***** SUPPLIED RECORDS
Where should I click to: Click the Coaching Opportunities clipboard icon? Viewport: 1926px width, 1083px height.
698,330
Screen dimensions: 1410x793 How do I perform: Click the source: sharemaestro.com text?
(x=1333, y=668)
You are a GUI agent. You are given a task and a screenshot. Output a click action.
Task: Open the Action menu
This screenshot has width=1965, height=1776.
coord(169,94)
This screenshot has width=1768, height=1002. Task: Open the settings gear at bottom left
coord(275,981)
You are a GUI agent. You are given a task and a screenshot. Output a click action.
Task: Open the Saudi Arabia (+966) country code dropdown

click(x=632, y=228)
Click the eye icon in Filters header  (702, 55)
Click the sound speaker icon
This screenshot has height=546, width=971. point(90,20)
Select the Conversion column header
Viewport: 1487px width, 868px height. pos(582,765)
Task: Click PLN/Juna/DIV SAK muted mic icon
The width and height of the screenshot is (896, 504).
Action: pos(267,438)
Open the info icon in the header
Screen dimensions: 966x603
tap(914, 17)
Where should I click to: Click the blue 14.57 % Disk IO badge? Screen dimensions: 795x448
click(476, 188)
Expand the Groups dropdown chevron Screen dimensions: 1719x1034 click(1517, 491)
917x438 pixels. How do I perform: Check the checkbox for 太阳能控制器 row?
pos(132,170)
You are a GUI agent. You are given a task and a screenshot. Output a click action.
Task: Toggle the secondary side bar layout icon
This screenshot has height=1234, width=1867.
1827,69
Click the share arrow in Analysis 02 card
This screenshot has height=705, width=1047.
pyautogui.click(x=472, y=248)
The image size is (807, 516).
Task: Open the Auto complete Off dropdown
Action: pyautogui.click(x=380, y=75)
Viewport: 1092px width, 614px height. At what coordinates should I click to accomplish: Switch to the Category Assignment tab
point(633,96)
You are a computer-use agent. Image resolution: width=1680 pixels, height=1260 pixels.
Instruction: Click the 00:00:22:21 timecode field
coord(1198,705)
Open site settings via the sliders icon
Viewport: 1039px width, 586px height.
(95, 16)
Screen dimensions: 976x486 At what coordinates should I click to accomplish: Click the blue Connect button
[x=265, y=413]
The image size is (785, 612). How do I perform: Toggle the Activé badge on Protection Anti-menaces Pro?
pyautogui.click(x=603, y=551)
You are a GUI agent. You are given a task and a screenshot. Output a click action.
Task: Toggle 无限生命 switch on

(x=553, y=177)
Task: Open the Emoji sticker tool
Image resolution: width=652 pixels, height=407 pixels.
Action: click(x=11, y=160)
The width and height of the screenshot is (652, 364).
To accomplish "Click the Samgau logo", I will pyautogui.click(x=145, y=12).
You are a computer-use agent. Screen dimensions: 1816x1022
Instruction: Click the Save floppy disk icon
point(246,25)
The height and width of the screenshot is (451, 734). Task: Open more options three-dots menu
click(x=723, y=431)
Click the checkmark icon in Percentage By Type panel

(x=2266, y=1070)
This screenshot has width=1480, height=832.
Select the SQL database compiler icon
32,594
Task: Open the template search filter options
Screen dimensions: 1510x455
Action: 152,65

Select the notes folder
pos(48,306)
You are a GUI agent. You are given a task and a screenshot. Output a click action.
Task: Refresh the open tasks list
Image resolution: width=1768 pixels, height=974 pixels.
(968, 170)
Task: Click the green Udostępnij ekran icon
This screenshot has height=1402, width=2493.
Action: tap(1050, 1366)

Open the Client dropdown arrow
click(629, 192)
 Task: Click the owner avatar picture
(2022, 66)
**********
EXERCISE PROMPT
All lines from the one containing "Task: Open the template search filter options" to the end of the records, both ends included, should be printed exactly and on their own.

FINAL ANSWER
Task: Open the template search filter options
Screen dimensions: 1510x455
Action: 152,65

Select the notes folder
pos(48,306)
You are a GUI agent. You are given a task and a screenshot. Output a click action.
Task: Refresh the open tasks list
Image resolution: width=1768 pixels, height=974 pixels.
(968, 170)
Task: Click the green Udostępnij ekran icon
This screenshot has height=1402, width=2493.
Action: tap(1050, 1366)

Open the Client dropdown arrow
click(629, 192)
 Task: Click the owner avatar picture
(2022, 66)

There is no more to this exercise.